- **Brief a**
Output, word for word, the part of the passage on contextual effects in value-based choice that opens with the words containing "## Discussion" and closes with "of context effects.".

- **Passage to read**
— Begin —

This latter study supports the hypothesis that between-choice reward variance influences incentive value consistent with BCV. In the same study (Fig 9E and 9F; [11]), we also reported that between-choice context effects can be expressed at different hierarchical levels, in line with predictions of BCV. Participants played a computer-based task, where two decks of cards (representing a low-level context) appeared. Each card was associated with a monetary reward, and decks contained cards with different average rewards. A card was drawn from a selected deck and participants had to choose between half of the card reward for sure and a gamble between the full reward and a zero outcome, each with 50% chance. Two sets of decks (representing a high-level context) alternated in a pseudo-random way. The empirical data showed that the lowest incentive values were attributed when both high-value decks and deck-sets were simultaneously presented, while the highest incentive values were attributed when low-value decks and deck-sets were simultaneously presented. Intermediate incentive values were attributed when decks and deck-sets had one high value and the other low value.

Collectively, these empirical studies provide evidence consistent with between-choice contextual effects on incentive value that depends on beliefs about the average reward and variance expected across choices at multiple hierarchical levels. Furthermore, the empirical findings endorse the predictions derived from BCV.

## Discussion

We advance BCV as a unifying theory of contextual effects in value-based choice under the normative principles of Bayesian statistics. BCV assumes that the brain calls on Bayesian inference to invert a generative model and compute (independently for each attribute) the average reward based on observing different reward amounts of options that are available in a given context. Our key proposal is that incentive value emerges during this inferential process, and corresponds to a precision-weighted reward prediction error. Here, we show that these principles are sufficient to explain a wide range of between-choice and within-choice contextual influences; in the latter case encompassing both single and multiattribute effects. To our knowledge, this is the first time a theory has been applied to the full range of context effects.

An important advantage of BCV is its grounding in normative principles of Bayesian statistics [32–37]. Several arguments have been made in support of a Bayesian approach. These are based on a formal and clear definition of the functions that motivate cognitive processes, which are formulated as Bayesian inference and learning. This allows BCV to establish a direct link with Bayesian schemes in other domains–a step towards formulating a unifying theory of brain function. Remarkably, we show that the same basic processes postulated by BCV can be applied to a wide range of conditions in which contextual effects on value and choice are involved. Beyond explaining the available empirical evidence, this scheme can generate new hypotheses (see below). Indeed one of our previous studies [11] was motivated by testing predictions arising out of our initial formulations of BCV.

— End —

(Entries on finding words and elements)
— Begin —

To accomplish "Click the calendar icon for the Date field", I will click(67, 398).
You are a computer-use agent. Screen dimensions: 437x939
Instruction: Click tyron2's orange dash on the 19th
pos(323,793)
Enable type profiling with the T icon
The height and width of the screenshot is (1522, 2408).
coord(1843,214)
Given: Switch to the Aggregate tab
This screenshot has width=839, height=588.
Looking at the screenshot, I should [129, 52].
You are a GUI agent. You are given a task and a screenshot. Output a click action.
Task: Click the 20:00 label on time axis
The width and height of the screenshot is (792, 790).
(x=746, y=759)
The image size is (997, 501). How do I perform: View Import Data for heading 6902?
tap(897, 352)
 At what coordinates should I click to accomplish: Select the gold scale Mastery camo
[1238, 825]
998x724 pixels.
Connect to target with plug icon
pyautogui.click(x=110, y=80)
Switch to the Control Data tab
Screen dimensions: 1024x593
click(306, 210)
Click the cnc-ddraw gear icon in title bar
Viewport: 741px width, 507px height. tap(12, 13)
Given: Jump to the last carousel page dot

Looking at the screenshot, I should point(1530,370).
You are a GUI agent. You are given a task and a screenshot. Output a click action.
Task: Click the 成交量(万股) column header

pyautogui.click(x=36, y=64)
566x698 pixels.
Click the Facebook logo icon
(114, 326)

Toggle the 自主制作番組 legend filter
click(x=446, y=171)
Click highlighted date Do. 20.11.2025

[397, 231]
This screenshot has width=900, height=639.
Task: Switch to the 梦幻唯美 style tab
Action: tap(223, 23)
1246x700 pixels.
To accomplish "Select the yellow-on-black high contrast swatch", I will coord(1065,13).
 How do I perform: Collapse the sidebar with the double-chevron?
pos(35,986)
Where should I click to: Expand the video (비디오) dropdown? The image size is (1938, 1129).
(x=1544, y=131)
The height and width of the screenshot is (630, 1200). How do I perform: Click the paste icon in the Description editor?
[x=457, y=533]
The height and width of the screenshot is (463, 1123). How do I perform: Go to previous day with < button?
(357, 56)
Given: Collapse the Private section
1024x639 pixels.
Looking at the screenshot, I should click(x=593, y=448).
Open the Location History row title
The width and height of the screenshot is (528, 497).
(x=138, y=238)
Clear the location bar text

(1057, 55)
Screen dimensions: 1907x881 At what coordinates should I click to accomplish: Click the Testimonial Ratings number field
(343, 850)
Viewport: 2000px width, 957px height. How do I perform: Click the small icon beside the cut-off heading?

— End —

- **Brief b**
Return, unchanged, the part of the rows that opens with their first line and closes with the line containing "Looking at the screenshot, I should [129, 52].".

- **Complete response a**
## Discussion

We advance BCV as a unifying theory of contextual effects in value-based choice under the normative principles of Bayesian statistics. BCV assumes that the brain calls on Bayesian inference to invert a generative model and compute (independently for each attribute) the average reward based on observing different reward amounts of options that are available in a given context. Our key proposal is that incentive value emerges during this inferential process, and corresponds to a precision-weighted reward prediction error. Here, we show that these principles are sufficient to explain a wide range of between-choice and within-choice contextual influences; in the latter case encompassing both single and multiattribute effects. To our knowledge, this is the first time a theory has been applied to the full range of context effects.

- **Complete response b**
To accomplish "Click the calendar icon for the Date field", I will click(67, 398).
You are a computer-use agent. Screen dimensions: 437x939
Instruction: Click tyron2's orange dash on the 19th
pos(323,793)
Enable type profiling with the T icon
The height and width of the screenshot is (1522, 2408).
coord(1843,214)
Given: Switch to the Aggregate tab
This screenshot has width=839, height=588.
Looking at the screenshot, I should [129, 52].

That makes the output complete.